## [Required action]
Go line by line through the records below. Copy whichever lines contain the string "back".

Pixel coordinate grounding data:

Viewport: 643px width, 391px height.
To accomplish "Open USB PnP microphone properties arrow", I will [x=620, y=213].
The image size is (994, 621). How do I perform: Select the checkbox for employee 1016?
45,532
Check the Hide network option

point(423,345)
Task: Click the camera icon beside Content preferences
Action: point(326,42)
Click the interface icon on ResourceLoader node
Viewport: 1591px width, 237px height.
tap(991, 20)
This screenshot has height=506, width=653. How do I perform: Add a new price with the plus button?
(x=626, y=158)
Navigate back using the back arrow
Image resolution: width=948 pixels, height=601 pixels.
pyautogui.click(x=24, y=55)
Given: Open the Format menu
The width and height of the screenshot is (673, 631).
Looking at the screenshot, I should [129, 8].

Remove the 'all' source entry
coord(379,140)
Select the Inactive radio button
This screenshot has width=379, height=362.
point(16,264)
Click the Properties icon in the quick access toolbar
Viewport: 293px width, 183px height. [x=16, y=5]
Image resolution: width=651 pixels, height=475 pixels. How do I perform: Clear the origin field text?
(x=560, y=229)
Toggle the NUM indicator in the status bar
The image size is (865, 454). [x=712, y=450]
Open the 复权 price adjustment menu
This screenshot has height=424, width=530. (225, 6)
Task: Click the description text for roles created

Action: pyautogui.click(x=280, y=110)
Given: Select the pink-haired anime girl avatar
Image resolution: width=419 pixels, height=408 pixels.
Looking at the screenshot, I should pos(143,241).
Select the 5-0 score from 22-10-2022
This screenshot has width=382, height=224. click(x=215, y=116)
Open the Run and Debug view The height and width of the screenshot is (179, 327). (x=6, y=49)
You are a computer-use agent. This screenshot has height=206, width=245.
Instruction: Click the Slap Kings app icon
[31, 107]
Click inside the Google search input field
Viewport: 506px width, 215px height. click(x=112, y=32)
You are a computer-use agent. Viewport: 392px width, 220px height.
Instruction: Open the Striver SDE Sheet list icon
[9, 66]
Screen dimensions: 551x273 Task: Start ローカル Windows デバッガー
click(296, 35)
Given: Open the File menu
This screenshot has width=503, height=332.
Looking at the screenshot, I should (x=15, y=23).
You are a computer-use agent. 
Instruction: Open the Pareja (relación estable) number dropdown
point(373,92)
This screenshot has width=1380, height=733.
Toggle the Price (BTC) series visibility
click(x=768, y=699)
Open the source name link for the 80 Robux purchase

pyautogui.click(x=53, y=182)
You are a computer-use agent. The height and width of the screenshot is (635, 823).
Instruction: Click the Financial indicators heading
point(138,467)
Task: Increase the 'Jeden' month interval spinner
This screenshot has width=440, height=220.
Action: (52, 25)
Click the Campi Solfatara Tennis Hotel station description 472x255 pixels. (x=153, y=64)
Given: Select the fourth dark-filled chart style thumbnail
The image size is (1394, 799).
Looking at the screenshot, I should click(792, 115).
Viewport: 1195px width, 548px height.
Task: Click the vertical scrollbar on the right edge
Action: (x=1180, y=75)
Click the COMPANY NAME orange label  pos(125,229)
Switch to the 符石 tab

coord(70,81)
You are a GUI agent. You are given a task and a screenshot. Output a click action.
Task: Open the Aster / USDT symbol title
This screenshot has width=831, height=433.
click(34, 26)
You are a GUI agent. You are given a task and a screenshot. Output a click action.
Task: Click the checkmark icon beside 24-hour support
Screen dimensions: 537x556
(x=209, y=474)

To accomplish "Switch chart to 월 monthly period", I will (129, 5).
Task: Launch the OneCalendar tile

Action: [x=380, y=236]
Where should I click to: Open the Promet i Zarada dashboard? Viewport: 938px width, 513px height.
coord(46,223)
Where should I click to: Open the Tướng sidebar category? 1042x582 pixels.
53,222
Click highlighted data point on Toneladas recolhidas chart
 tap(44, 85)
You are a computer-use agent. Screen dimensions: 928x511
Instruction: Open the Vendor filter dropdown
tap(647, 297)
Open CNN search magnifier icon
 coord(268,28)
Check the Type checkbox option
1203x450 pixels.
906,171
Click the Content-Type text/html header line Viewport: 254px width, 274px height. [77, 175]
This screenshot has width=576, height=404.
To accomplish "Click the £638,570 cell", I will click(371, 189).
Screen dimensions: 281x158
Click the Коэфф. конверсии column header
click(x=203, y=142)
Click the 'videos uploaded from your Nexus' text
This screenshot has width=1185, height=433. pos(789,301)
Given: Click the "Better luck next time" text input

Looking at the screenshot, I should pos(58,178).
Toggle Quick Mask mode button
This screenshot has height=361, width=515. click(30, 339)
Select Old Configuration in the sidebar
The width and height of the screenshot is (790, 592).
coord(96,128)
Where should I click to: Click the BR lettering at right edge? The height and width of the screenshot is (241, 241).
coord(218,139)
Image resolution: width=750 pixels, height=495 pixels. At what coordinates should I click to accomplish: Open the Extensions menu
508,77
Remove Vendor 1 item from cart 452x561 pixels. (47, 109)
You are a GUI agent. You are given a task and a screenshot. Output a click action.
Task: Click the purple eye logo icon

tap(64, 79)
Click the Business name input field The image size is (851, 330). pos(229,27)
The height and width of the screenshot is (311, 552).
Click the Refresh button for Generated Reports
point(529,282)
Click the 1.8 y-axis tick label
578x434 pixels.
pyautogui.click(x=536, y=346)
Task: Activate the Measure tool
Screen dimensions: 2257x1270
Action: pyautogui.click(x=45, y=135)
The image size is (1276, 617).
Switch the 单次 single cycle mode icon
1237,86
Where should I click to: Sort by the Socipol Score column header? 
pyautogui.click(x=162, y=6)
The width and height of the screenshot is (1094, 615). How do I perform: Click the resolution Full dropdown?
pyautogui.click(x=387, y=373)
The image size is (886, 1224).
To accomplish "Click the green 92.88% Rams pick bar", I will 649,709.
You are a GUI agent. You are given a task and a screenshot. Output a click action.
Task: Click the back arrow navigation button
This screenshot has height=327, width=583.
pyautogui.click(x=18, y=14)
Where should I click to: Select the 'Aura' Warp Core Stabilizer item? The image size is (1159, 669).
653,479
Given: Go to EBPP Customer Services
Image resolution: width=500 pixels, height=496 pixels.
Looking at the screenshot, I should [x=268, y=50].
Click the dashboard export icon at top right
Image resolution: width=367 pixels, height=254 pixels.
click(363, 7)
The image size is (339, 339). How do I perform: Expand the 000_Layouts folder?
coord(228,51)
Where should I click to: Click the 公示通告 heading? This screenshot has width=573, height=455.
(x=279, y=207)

## [Answer below]
Navigate back using the back arrow
Task: Click the back arrow navigation button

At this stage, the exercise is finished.